O governo do Peru, sob a assinatura do presidente José Maria Balcazar, declarou estado de emergência em 796 distritos – abrangendo cerca de 40% do território nacional – devido ao iminente risco de fortes chuvas associadas ao fenômeno climático El Niño. A medida, publicada nesta quinta-feira (2), visa proteger regiões cruciais como a capital Lima, a histórica Cusco e Arequipa.
Com validade de 60 dias, o decreto permite que o executivo adote ações extraordinárias para mitigar o "risco muito alto" enfrentado pelas comunidades afetadas. A intenção é acelerar a resposta e a prevenção de desastres. Conforme apuração do G1 Agro, os governos regionais e locais terão a responsabilidade de implementar as medidas emergenciais, em coordenação com as autoridades nacionais, garantindo uma resposta integrada.
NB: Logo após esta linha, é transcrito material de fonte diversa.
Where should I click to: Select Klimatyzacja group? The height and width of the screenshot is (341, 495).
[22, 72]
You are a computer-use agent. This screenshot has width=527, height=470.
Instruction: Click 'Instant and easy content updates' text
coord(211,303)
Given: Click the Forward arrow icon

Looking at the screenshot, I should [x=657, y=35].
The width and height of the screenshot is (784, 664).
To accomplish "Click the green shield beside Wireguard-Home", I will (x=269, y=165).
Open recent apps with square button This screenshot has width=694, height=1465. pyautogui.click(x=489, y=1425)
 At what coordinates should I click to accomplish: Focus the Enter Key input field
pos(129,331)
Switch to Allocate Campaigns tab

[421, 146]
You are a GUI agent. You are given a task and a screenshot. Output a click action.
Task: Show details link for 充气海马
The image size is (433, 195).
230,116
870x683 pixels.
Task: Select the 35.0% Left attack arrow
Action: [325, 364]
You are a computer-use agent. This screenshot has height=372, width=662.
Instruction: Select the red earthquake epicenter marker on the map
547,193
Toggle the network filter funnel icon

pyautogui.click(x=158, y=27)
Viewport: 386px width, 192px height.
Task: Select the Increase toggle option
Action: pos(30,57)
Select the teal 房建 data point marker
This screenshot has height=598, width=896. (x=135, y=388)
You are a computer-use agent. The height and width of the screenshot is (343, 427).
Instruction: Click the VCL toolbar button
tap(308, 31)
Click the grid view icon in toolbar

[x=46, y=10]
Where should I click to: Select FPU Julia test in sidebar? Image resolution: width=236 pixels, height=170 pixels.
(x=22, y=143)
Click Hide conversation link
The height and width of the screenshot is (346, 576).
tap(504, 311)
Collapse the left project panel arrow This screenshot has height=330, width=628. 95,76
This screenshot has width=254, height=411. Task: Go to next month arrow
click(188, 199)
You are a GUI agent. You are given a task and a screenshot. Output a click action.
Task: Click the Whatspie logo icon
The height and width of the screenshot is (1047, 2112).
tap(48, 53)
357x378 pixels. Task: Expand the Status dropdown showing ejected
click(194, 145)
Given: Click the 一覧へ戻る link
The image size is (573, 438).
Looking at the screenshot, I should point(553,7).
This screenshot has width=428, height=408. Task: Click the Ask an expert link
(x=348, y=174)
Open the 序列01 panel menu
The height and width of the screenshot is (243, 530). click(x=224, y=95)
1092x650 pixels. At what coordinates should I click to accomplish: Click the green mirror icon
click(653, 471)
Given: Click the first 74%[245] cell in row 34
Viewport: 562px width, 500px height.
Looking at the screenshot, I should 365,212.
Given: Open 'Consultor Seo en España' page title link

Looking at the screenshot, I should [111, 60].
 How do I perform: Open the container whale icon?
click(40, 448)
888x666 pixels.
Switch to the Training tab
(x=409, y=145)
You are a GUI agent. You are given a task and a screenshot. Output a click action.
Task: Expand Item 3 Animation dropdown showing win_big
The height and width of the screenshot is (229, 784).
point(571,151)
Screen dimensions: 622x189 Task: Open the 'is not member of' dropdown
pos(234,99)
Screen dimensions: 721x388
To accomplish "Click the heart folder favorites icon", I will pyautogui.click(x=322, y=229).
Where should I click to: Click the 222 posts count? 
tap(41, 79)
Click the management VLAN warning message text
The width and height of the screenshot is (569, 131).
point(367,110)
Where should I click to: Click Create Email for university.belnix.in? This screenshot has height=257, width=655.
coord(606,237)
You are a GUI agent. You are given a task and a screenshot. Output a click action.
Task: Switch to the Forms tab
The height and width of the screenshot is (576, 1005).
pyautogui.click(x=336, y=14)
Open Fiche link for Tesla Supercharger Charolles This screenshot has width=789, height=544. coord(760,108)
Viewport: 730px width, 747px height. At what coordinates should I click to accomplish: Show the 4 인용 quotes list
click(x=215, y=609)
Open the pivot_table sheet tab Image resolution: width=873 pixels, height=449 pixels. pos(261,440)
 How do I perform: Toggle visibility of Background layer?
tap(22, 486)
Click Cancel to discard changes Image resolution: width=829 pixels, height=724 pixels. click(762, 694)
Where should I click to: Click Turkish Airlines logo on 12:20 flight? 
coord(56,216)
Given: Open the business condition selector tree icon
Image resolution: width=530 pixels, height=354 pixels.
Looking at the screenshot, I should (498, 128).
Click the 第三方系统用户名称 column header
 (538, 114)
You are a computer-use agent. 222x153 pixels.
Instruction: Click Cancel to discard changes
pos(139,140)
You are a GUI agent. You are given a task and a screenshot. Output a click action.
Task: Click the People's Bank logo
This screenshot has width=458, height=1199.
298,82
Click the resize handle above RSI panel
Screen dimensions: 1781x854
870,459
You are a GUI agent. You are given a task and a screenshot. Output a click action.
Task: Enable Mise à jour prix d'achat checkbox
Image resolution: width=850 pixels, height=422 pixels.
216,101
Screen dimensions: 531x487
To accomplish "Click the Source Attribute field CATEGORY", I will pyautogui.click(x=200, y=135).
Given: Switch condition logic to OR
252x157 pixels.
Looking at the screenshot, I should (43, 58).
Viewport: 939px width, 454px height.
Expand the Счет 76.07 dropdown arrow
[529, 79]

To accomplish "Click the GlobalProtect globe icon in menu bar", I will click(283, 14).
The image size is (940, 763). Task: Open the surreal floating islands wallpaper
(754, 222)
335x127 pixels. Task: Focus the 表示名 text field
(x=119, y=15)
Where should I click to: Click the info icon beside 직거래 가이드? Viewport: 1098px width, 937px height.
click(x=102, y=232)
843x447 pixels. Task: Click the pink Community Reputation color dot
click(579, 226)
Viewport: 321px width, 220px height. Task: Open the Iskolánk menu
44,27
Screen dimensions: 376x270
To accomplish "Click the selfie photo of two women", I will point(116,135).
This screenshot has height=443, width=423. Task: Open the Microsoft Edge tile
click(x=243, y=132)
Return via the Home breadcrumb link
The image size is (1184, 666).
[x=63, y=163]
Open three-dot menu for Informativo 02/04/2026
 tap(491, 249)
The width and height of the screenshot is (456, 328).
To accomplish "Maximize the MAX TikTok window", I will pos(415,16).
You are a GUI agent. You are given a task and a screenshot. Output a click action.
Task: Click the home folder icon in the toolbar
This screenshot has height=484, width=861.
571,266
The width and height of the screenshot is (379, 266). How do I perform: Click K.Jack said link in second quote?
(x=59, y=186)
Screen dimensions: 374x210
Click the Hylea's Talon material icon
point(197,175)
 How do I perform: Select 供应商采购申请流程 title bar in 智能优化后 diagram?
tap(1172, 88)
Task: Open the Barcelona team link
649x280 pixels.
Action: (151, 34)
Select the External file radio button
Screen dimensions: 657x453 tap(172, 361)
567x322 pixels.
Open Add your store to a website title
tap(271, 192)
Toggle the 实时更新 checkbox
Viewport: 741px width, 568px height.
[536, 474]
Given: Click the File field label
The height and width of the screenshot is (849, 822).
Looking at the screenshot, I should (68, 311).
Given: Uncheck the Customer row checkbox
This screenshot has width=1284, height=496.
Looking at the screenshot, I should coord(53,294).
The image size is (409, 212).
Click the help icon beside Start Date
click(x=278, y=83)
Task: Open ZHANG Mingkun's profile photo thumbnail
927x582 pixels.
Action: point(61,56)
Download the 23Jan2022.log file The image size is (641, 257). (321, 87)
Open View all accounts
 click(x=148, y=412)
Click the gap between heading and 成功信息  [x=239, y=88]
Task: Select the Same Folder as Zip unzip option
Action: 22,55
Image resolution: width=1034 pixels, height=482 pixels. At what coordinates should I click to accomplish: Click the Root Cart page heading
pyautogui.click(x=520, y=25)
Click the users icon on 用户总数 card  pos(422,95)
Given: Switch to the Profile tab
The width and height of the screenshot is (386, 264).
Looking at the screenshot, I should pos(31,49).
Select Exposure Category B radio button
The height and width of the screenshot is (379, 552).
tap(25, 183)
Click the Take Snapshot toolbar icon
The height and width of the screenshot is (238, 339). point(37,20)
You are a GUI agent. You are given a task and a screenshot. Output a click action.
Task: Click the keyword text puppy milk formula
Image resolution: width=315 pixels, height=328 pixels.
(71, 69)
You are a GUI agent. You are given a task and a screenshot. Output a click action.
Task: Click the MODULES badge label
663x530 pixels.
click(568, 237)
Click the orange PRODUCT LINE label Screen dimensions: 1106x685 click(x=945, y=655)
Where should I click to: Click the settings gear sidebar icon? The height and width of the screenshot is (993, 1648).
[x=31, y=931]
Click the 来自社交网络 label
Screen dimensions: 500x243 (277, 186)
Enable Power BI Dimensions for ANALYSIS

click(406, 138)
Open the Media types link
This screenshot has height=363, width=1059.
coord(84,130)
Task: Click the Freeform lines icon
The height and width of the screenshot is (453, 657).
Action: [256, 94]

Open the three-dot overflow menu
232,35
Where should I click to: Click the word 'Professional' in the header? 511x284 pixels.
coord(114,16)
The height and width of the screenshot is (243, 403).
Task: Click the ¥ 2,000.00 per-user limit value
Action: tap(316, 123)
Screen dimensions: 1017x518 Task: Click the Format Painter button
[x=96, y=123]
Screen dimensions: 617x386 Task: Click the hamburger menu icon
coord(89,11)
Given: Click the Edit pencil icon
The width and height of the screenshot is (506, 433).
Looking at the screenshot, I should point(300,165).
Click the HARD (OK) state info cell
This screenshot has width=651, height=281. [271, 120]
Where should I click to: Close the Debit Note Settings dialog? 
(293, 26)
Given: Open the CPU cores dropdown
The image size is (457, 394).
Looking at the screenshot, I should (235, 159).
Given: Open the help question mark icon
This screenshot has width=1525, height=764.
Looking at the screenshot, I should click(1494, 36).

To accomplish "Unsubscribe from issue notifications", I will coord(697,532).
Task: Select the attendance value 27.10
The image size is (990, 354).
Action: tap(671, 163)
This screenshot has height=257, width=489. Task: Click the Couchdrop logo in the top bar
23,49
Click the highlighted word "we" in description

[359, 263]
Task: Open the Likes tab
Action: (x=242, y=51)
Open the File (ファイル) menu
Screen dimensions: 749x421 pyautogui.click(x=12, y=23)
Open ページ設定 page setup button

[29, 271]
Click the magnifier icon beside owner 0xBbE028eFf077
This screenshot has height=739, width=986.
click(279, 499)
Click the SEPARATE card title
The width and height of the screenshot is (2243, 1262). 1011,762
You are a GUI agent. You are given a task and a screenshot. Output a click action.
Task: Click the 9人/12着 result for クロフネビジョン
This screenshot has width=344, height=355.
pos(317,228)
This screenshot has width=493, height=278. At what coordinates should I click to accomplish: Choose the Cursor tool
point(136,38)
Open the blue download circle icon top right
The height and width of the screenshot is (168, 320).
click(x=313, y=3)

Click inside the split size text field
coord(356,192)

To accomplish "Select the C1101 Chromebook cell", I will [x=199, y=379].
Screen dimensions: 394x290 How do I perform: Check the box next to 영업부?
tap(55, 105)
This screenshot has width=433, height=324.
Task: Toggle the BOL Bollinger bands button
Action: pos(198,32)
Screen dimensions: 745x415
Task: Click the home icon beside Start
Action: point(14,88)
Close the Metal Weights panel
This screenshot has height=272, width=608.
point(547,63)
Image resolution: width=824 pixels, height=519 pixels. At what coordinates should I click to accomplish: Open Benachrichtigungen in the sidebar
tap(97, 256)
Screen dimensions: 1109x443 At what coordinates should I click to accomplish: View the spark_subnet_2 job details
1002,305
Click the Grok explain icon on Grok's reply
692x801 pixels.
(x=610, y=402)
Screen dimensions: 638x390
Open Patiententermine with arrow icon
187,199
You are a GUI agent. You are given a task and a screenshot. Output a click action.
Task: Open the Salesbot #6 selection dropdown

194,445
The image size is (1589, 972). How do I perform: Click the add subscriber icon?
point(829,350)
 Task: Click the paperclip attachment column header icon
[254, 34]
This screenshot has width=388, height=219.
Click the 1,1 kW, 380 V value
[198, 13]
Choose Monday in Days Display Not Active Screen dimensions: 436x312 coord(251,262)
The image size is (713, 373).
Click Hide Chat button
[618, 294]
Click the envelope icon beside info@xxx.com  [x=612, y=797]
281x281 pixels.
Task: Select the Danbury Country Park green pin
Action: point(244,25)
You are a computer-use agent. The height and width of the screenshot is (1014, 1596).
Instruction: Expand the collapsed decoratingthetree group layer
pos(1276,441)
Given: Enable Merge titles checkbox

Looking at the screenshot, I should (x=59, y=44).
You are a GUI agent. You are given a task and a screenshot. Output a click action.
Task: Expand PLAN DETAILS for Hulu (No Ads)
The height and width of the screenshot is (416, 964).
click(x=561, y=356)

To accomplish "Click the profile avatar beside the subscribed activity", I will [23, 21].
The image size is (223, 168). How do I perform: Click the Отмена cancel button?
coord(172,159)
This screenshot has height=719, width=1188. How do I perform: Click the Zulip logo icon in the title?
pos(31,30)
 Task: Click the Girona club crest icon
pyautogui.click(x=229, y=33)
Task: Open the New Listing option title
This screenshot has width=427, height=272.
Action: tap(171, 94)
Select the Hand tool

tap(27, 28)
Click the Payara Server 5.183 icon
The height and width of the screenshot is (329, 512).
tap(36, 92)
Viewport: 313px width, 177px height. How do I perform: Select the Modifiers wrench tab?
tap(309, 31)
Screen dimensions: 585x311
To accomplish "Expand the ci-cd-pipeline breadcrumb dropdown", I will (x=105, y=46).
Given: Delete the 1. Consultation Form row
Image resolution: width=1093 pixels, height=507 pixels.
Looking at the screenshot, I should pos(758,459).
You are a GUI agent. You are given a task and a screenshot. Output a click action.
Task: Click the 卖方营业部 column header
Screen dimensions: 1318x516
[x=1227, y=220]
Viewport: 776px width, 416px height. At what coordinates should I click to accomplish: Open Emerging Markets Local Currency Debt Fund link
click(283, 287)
O El Niño é um fenômeno climático global caracterizado pelo aquecimento anormal das águas superficiais do Oceano Pacífico, que provoca alterações significativas nos padrões de chuva e temperatura em diversas partes do planeta. Essas mudanças podem gerar secas prolongadas em algumas áreas e intensificar as precipitações em outras, impactando ecossistemas e economias. Em um contexto mais amplo, fenômenos como o El Niño também influenciam o clima em regiões afastadas, como Rondônia, onde podem afetar períodos de seca ou chuva, com consequências diretas para a agricultura e os recursos hídricos.
A ação preventiva do governo peruano sublinha a urgência de respostas coordenadas frente aos efeitos crescentes das mudanças climáticas. A mobilização visa salvaguardar vidas e infraestruturas, reforçando a necessidade de adaptação a cenários meteorológicos cada vez mais extremos e imprevisíveis.